BRIDGE comprehensively outperforms all multimodal encoder baselines across all 29 domains.
No multimodal encoder is required at inference time — the system operates entirely in text space, making it lightweight, modular, and scalable.
Validates the core argument: the bottleneck in multimodal retrieval is query representation, not model capability.

Highlights & Insights¶

The core insight is particularly profound — "fix the query rather than enhance the retriever" fundamentally challenges conventional thinking.
FORGE's RL training directly targets retrieval outcomes during query optimization, avoiding error propagation from intermediate supervision.
As a plug-and-play module compatible with arbitrary retrievers, it offers strong practical utility.
Demonstrates that in certain settings, "understanding retrieval intent" matters more than "understanding image content."

Limitations & Future Work¶

Relies on GPT-4o for image captioning, introducing significant API cost and latency.
FORGE is based on a 7B model, incurring higher inference overhead than directly encoding queries.
Visual descriptions may lose fine-grained visual information (e.g., precise UI layouts).
Future work may explore lightweight FORGE variants or end-to-end multimodal query encoders.

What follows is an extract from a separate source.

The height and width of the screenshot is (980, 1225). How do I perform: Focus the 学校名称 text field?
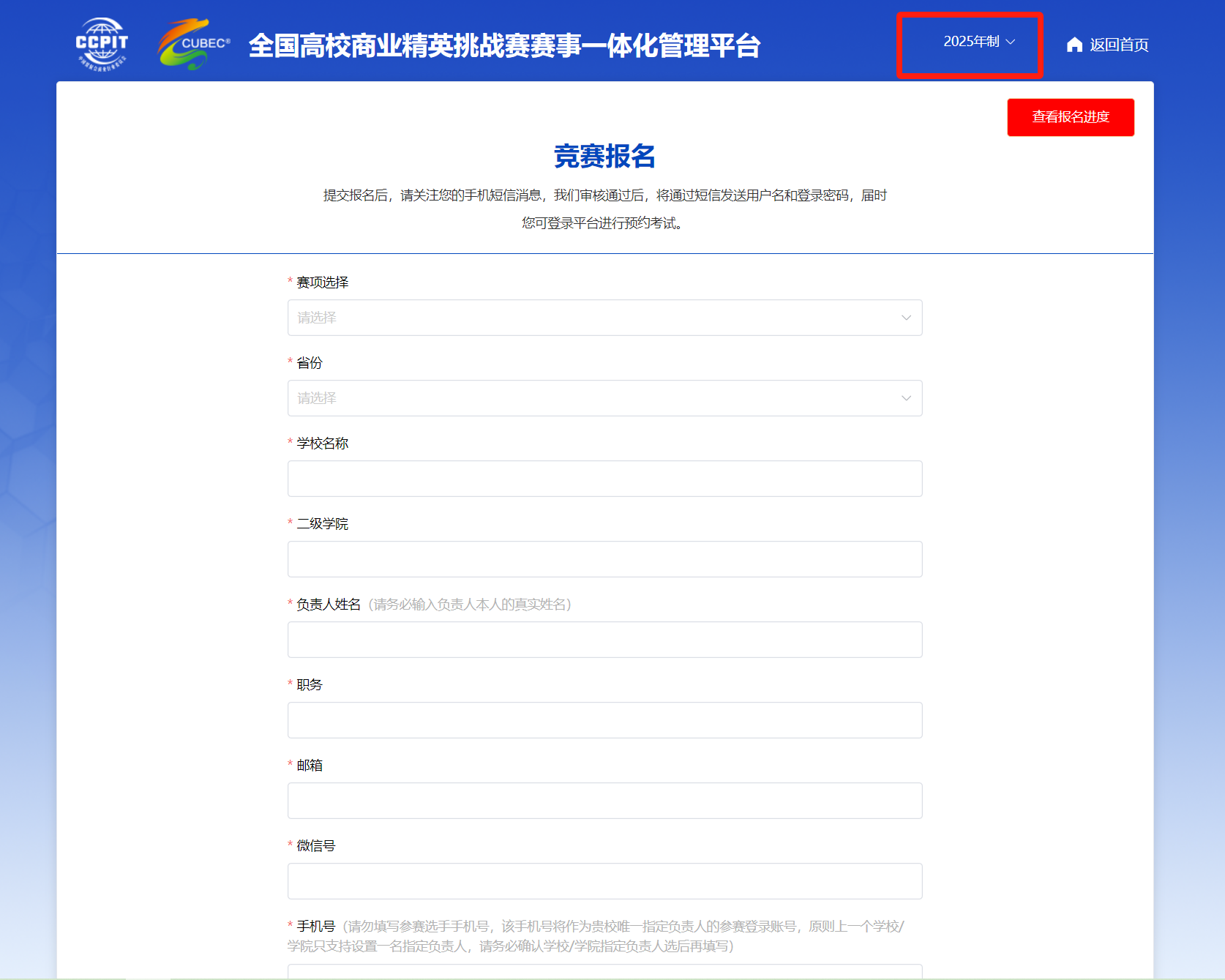pyautogui.click(x=604, y=479)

DeepRetrieval pioneered RL-based query generation; FORGE extends this paradigm to the multimodal setting.
Query expansion methods such as HyDE and Query2Doc generate pseudo-documents, whereas FORGE is guided by RL rewards.
The MM-BRIGHT benchmark exposes the fundamental challenges of multimodal retrieval; this paper provides the first effective response.
Insight: In many AI systems, "input quality" may be a greater bottleneck than "model capability."

Rating¶

Novelty: ⭐⭐⭐⭐⭐ The insight that "the query, not the retriever, is the bottleneck" is profound; the RL-trained query alignment approach is highly novel.
Experimental Thoroughness: ⭐⭐⭐⭐ Comprehensive evaluation across 29 domains; plug-in mode validates generalizability, though more retriever combinations would strengthen the analysis.
Writing Quality: ⭐⭐⭐⭐⭐ Motivation is clear; system design logic is coherent and well-structured.
Value: ⭐⭐⭐⭐⭐ Establishes a new paradigm for multimodal retrieval with high practical value.